## DOCUMENT PASSAGE
= Beginning of Section =
I get the same mysterious link error while building two different PyTorch cpp/cuda extensions on Windows. One is Facebook provided “SparseConvNet” and another named “Pointgroup_ops” by a research group somewhere else.
For the first library, the error is:
They both look very similar. Any insights about the cause/fix? Of course, the code is same as the one that builds on Linux; so, it can’t be the case where something is genuinely not defined. ‘QEBAPEAJXZ’ is not a string that occurs in code.
But, I did not find a solution that has worked. Any help in resolving this would be appreciated by me, and also probably by other people who have encountered this as well.
Thanks.
I smell big trouble. Programmers should not use long anywhere in code that is intended to be portable across platforms. On 64-bit Linux platforms, long resolves to long long (a 64-bit type), while on 64-bit Windows platforms, long resolves to int (a 32-bit type). CUDA maintains type size compatibility between host and device code, so this difference also applies to device code on those two platforms.
QEBAPEAJXZ is presumably just C++ name decoration resulting from data_ptr<long>(void)const. As C++ name mangling is toolchain specific, I don’t think you would want to chase that down.
= End of Section =
## EXERCISES TO COMPLETE
• A. In the forum thread about the Windows link error, what does long resolve to on 64-bit Windows platforms?
• B. Decide whether each statement agrees with the forum thread about the Windows link error. Answer yes or no for each and quote the deciding words from the thread.
(i) The poster found the string 'QEBAPEAJXZ' in the code.
(ii) CUDA keeps type sizes the same between host and device code.
(iii) The reply advises tracking down the C++ name mangling behind the error.
• C. Please continue the forum thread about the Windows link error from the point where it stops.

## DATA BLOCK
= Beginning of Section =
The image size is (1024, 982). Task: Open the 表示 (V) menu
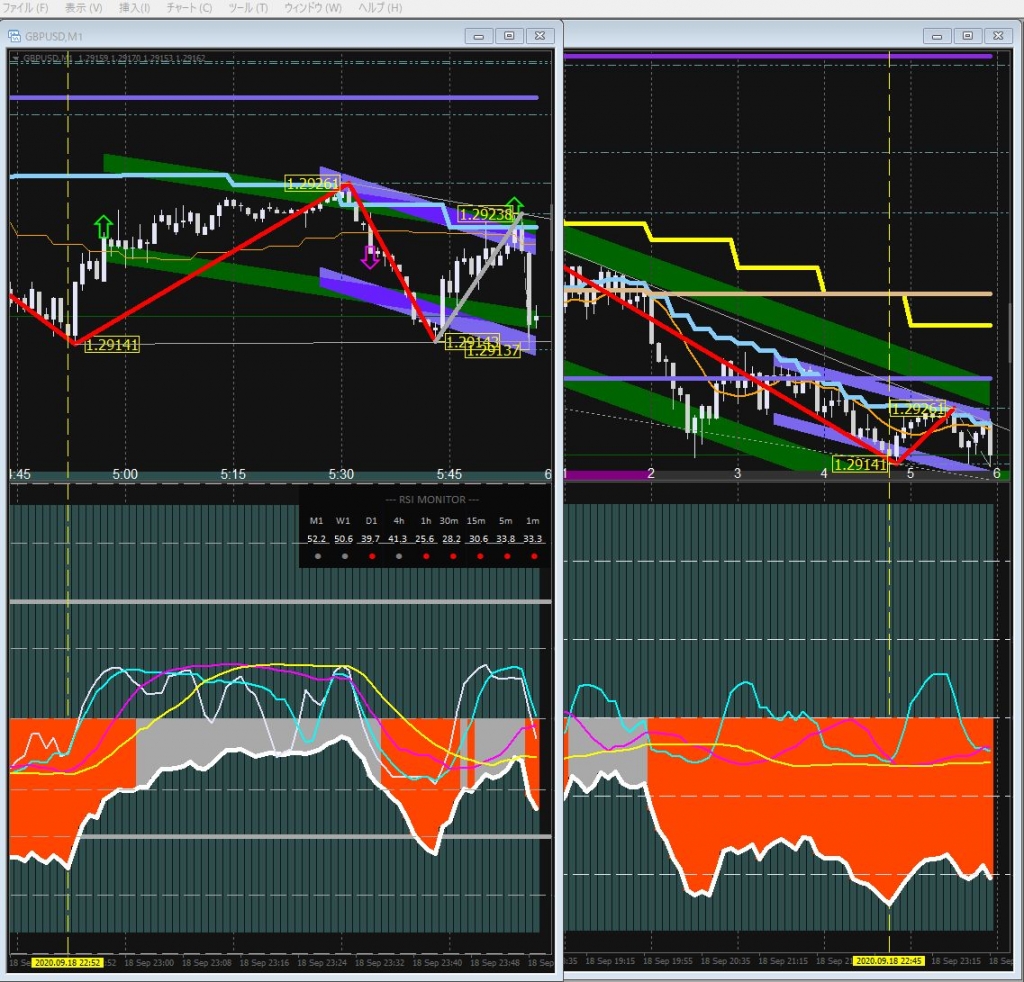pyautogui.click(x=83, y=8)
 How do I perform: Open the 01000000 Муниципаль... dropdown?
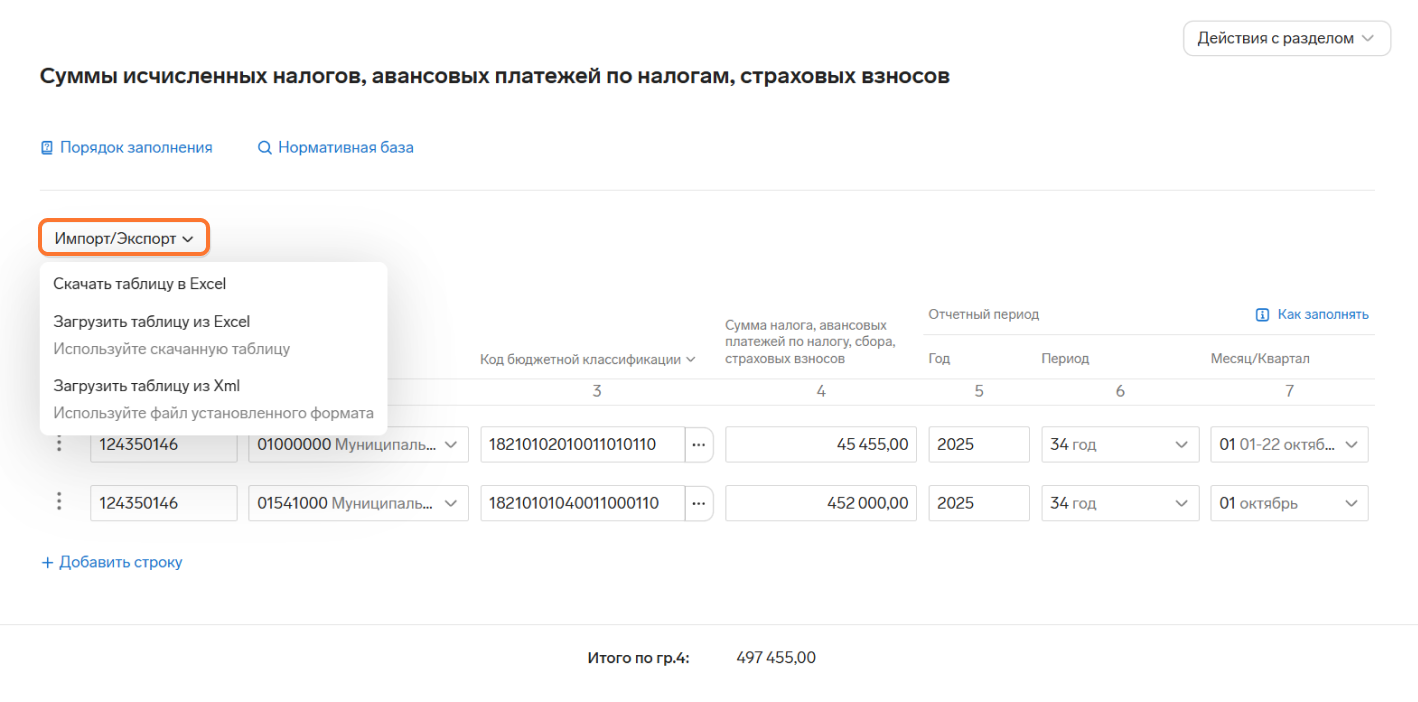(358, 444)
= End of Section =
## YOUR RESPONSES
• A. It resolves to int, a 32-bit type.

• B.
(i) No: "‘QEBAPEAJXZ’ is not a string that occurs in code."
(ii) Yes: "CUDA maintains type size compatibility between host and device code"
(iii) No: "I don’t think you would want to chase that down."

• C.
I suspect the real reason this doesn’t resolve during linking is that the long here is matched up with either int or long long elsewhere, which makes the code link fine on one platform but not another. Can you make the code base “long clean”, i.e. replace all occurrences of long with more appropriate types? Guessing at the intentions, when the programmers used long they likely meant “signed integer type wider than int”, so as an initial attempt one could try replacing all instances of long with long long. You would still need to review whether those changes are in fact appropriate.
If the object being referred to is an actual pointer, a portable way of expressing that as an integer is to use uintptr_t, a type that is guaranteed by C and C++ language standards to be able to hold a pointer of any kind, e.g. for the purpose of performing bit manipulations on pointers.
Thank you! That was a very insightful diagnosis!
I replaced all occurrences of “long” in both the libraries by “int64_t” and the strange link error disappeared and both the libraries built fine. You made my day!